Ainsi, début 2019, P&V annonce un programme de rénovation de 550 millions d’euros dans les Center parcs allemands, belges et néerlandais (dont 200 millions provenant du groupe Blackstone, propriétaire de 7 Center Parcs). A Vielsam (Belgique), le Center parcs Les Ardennes a fait l’objet d’un lifting de 35 millions d’euros, financé par le nouveau propriétaire des murs et du foncier Atream et par les investisseurs privés des cottages. En Allemagne, après la rénovation du parc Nordseekûste (15 millions d’euros), c’est le Center parcs Hochsauerland qui est en cours de rénovation (coût : 34 millions d’euros). En France, des centaines de cottages ont été rénové aux Center parcs du Lac d’Ailette (Aisne) et des Hauts de Bruyères (Sologne), alors que P&V investit 50 millions d’euros dans la rénovation et l’extension du Center parcs des Bois-Francs (Eure).

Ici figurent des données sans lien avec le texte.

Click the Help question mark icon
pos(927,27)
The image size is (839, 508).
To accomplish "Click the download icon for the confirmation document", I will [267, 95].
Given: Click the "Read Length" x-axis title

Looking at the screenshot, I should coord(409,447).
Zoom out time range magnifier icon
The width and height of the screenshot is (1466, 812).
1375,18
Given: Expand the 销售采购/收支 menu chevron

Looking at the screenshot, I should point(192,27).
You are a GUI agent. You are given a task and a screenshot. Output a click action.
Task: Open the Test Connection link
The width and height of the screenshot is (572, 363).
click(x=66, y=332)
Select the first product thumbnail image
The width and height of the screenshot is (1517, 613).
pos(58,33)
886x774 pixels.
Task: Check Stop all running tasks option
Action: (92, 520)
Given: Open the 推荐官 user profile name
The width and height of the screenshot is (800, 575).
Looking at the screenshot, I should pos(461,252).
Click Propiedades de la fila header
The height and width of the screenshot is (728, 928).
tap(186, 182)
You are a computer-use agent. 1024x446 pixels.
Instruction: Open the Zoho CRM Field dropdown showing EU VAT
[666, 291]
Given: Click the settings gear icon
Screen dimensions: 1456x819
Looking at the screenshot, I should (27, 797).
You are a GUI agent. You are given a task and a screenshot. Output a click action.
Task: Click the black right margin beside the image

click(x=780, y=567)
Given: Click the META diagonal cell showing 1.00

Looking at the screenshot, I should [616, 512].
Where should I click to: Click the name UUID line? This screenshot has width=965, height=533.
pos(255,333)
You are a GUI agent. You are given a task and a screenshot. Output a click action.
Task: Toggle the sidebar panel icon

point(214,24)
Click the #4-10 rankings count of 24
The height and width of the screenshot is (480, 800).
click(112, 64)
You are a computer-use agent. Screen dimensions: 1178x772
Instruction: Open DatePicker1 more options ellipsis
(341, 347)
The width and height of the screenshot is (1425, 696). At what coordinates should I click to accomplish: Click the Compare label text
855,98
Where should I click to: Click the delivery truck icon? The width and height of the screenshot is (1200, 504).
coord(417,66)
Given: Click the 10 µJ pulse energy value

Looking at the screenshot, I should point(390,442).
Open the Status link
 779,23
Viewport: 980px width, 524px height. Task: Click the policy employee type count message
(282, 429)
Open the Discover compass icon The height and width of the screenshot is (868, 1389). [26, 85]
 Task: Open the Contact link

P&V justifie cet énorme programme de rénovation par un choix stratégique de « montée en gamme » de ses produits et services dans le but d’augmenter son chiffre d’affaires. La vérité, c’est que la plupart des Center parcs et Sunparks sont vétustes et ont grand besoin d’un sérieux lifting. Donc P&V monte en gamme … et en prix. En France, le prix moyen d’une location d’une semaine a dépassé 1000 euros. Mais le pouvoir d’achat des français, lui, n’augmente pas. Résultat : le taux d’occupation des Center parcs continue de chuter (70,6% au lieu des 85% promis par P&V durant le débat public). Et en France, le chiffre d’affaires des Center parcs stagne (+0,3% en 2017/2018) malgré le nombre croissant de cottages, la montée en gamme, une plus grande flexibilité de séjour, etc. Et les pertes du groupe s’accumulent depuis 7 ans (- 46 Millions d’euros en 2017/2018). Indicateur-clé de la rentabilité, le résultat opérationnel courant des activités touristiques du groupe (la différence entre les produits et les charges d’exploitation), s’établit à 20,1 millions d’euros, au tant dire rien pour un chiffre d’affaires de 1,5 milliards d’euros. Aujourd’hui, la dette du groupe s’élève à 247,7 millions d’euros.
D’où cette fuite en avant immobilière vers plus de Center parcs, de Sénioriales et autres projets immobiliers en Espagne et ailleurs. Construire toujours plus car c’est là que P&V fait des profits. Mais tôt ou tard, la bulle éclatera.